Erste Zweifel am Nazisystem durch eine „Verrückte“
Herr König, Jg. 1938 - 20. Mai 2025, 15:14
Knapp vor Ende des Zweiten Weltkrieges, ich war sieben Jahre und begeistert, wenn die Soldaten herumgelaufen sind mit rotem oder blauem Band obendrauf. Die Alten haben das gestärkt: „Das sind diejenigen, die uns vor den Russen beschützen.“ Meine Sicht damals war, die waren immer sehr lieb zu uns. Eines Tages lauft die Skallgasse eine circa 25-jährige Frau herunter, den Namen weiß ich heute noch. Sie hieß Kriegl und hat fast unartikulierte Sachen vor sich geschrien. Im wahrsten Sinn des Wortes. Und alle haben gesagt, die spinnt. Und ich bin draufgekommen, die war in Mauthausen und hat gesehen, dass ihr Verlobter auf der Steinstiege, der bekannten, also praktisch zu Tode gebracht wurde und wollte das irgendjemandem mitteilen. Und damals, mit meiner sieben Jahren, ist mir gekommen der Gedanke, da muss in dem System was falsch sein. Und da sind erste Zweifel bei mir gewachsen.

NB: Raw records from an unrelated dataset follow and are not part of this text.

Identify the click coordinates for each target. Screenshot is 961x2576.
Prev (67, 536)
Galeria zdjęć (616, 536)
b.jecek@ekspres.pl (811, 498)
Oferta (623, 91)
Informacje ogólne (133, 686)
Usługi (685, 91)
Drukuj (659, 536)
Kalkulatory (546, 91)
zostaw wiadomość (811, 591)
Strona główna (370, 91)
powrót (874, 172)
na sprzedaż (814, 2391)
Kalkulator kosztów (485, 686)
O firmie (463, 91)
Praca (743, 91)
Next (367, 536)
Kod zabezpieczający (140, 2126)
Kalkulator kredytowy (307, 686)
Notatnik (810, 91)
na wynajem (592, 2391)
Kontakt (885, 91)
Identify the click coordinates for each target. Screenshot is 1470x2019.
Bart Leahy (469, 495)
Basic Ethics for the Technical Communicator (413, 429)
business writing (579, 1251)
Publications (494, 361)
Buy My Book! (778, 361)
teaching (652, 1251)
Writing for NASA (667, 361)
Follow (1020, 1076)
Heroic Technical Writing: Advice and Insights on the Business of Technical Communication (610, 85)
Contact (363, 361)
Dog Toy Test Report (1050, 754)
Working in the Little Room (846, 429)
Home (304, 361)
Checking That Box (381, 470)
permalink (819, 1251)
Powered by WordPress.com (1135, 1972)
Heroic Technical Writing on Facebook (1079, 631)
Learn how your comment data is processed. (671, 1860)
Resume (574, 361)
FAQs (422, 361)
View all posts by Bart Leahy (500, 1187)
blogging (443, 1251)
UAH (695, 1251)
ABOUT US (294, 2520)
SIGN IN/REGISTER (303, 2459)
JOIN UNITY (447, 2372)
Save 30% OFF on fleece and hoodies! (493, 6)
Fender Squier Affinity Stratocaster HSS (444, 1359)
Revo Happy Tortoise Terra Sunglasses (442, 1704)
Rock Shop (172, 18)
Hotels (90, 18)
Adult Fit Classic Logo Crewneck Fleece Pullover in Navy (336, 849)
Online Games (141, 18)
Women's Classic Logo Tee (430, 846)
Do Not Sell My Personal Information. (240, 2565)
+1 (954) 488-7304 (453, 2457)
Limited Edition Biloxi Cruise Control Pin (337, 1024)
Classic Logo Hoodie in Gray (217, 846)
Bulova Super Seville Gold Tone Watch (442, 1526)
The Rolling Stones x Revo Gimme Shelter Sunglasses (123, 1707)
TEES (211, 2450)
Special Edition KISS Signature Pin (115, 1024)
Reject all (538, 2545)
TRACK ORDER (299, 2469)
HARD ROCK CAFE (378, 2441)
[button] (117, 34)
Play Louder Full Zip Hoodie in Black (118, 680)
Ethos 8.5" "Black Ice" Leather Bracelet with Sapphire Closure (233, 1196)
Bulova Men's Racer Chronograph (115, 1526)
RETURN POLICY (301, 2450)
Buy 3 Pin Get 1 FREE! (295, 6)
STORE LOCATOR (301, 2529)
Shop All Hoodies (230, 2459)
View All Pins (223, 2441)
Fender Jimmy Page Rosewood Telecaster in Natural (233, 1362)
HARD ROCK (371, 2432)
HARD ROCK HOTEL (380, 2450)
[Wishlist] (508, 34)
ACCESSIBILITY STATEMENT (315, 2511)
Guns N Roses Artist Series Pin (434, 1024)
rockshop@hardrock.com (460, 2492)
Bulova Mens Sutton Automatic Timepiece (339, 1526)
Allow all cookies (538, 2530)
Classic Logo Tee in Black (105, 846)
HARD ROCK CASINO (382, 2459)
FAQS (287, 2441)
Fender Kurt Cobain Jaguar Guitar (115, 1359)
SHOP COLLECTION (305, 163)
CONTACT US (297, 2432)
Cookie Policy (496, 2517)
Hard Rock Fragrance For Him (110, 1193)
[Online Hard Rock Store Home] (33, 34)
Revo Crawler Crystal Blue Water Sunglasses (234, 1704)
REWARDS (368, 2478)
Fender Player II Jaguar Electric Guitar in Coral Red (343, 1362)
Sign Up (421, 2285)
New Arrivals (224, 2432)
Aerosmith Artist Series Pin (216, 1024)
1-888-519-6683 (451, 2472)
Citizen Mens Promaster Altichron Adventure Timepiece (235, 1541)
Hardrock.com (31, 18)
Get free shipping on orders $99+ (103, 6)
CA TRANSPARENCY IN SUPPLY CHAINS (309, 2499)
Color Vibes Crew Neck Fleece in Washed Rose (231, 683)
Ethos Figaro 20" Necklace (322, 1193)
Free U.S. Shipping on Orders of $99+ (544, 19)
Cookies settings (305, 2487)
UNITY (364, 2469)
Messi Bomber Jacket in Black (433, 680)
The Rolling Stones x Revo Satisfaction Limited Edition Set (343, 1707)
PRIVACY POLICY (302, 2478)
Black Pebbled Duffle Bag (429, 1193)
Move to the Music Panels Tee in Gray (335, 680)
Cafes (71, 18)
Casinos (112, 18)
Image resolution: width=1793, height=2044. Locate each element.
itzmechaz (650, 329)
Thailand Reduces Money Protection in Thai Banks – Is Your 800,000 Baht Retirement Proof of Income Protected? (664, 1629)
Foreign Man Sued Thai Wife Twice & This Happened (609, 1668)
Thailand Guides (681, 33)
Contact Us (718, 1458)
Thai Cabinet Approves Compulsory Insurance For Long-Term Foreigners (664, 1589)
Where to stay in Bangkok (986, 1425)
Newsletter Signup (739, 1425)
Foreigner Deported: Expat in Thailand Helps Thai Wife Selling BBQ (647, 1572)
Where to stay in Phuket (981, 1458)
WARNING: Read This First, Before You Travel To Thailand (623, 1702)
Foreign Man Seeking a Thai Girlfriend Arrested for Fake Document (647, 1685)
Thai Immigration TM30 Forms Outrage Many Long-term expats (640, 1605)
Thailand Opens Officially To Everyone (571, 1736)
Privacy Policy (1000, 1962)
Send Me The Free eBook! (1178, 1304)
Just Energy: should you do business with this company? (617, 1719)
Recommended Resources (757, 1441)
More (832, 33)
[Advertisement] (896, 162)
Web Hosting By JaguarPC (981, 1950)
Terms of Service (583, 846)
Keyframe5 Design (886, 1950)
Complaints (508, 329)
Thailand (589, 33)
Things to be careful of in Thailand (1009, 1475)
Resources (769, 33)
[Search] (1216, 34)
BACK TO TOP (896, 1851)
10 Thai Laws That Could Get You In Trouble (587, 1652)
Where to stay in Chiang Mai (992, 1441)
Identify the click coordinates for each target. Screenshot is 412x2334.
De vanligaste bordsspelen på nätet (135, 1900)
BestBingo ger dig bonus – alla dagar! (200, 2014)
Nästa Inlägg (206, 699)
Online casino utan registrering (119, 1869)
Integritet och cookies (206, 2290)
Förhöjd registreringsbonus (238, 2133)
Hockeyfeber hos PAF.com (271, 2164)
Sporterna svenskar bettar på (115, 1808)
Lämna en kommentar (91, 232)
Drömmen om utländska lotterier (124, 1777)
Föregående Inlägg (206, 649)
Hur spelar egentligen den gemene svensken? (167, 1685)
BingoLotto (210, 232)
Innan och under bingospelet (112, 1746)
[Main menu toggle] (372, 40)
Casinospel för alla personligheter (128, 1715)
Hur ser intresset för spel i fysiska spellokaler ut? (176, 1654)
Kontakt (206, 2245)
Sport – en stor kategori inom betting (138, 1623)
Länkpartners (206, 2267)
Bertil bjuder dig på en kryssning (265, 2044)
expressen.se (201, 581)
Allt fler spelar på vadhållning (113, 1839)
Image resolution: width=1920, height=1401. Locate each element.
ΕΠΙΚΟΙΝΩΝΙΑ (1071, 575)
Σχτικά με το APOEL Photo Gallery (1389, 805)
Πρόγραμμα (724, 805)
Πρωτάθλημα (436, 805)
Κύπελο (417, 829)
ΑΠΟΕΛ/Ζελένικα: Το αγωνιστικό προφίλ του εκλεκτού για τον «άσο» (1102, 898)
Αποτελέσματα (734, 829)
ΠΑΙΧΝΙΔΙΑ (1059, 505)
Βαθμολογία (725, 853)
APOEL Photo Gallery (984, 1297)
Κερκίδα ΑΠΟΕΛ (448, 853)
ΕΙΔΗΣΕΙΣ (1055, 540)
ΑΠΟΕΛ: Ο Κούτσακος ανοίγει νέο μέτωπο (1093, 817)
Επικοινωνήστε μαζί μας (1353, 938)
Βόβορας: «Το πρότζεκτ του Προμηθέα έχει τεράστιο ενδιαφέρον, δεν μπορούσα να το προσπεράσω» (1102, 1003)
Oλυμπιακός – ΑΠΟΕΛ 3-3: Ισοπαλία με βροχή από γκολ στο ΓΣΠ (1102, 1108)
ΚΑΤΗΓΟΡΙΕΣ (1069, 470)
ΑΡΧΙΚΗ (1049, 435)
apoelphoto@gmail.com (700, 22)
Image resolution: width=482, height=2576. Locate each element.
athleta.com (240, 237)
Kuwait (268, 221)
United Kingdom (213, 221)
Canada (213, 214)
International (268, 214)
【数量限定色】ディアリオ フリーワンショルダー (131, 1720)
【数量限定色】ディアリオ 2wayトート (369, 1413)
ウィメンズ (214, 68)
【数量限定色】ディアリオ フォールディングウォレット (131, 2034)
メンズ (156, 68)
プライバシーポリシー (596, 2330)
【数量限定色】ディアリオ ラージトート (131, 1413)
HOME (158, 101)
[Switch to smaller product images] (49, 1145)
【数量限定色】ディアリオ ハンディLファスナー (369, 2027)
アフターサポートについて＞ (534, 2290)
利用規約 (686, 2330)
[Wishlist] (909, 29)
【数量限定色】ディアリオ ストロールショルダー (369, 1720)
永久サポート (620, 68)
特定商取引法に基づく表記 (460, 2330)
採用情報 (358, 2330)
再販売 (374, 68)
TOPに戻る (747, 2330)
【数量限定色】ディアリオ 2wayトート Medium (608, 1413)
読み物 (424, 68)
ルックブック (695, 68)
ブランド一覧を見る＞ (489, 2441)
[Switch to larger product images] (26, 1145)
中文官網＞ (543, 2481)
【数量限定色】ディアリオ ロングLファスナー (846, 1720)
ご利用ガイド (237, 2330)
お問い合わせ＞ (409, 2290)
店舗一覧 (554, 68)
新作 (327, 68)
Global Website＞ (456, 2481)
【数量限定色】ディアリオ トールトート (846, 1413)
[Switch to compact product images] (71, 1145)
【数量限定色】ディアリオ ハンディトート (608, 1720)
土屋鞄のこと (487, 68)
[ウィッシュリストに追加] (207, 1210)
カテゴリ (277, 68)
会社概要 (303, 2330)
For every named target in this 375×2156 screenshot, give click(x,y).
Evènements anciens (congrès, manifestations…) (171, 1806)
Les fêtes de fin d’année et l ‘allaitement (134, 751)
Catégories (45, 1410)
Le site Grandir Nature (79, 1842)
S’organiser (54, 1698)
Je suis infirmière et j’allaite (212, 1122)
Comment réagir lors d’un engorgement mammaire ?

Opa weinte bei Radioübertragung des Staatsvertrags
Horst Stadler, Jg. 1945 - 20. Mai 2025, 14:42
Ich hab einen Opa gehabt, eigentlich Großonkel, ich bin am Bauernhof groß geworden, er war einer, der sehr kritisch mit dem Hitler war. Aber er war so alt, dass er nicht mehr eingezogen worden ist. Er hat mir von der Nachkriegszeit erzählt. Ich weiß noch, dass er erzählt hat: am 15. Mai 1955 hat sich der Opa zwei Monate davor einen Volksempfänger gekauft. Hat eh kein Geld gehabt, aber hat ihn sich geleistet. Und dann bin ich am 15. Mai mit ihm auf der Ofenbank gesessen, und dann sind um 11 Uhr Leopold Figl und die Staatsvertragsunterzeichnungsmächte auf den Balkon übertragen worden, wo Figl die Worte gesagt hat „Österreich ist frei“. Mein Opa hat nie geweint und in diesem Augenblick hat er wie ein kleines Kind vor Freude geweint. Da war er 80 Jahre alt. Und seitdem bin ich ein glühender Verfechter der Demokratie, der Werte der Freiheit, der Vielfalt, weil ich merke, was für ein Schatz das ist, wenn man das verloren gehabt hat. Für mich ist das sicher in meiner Einstellung ein Wendepunkt in meinem Leben geworden.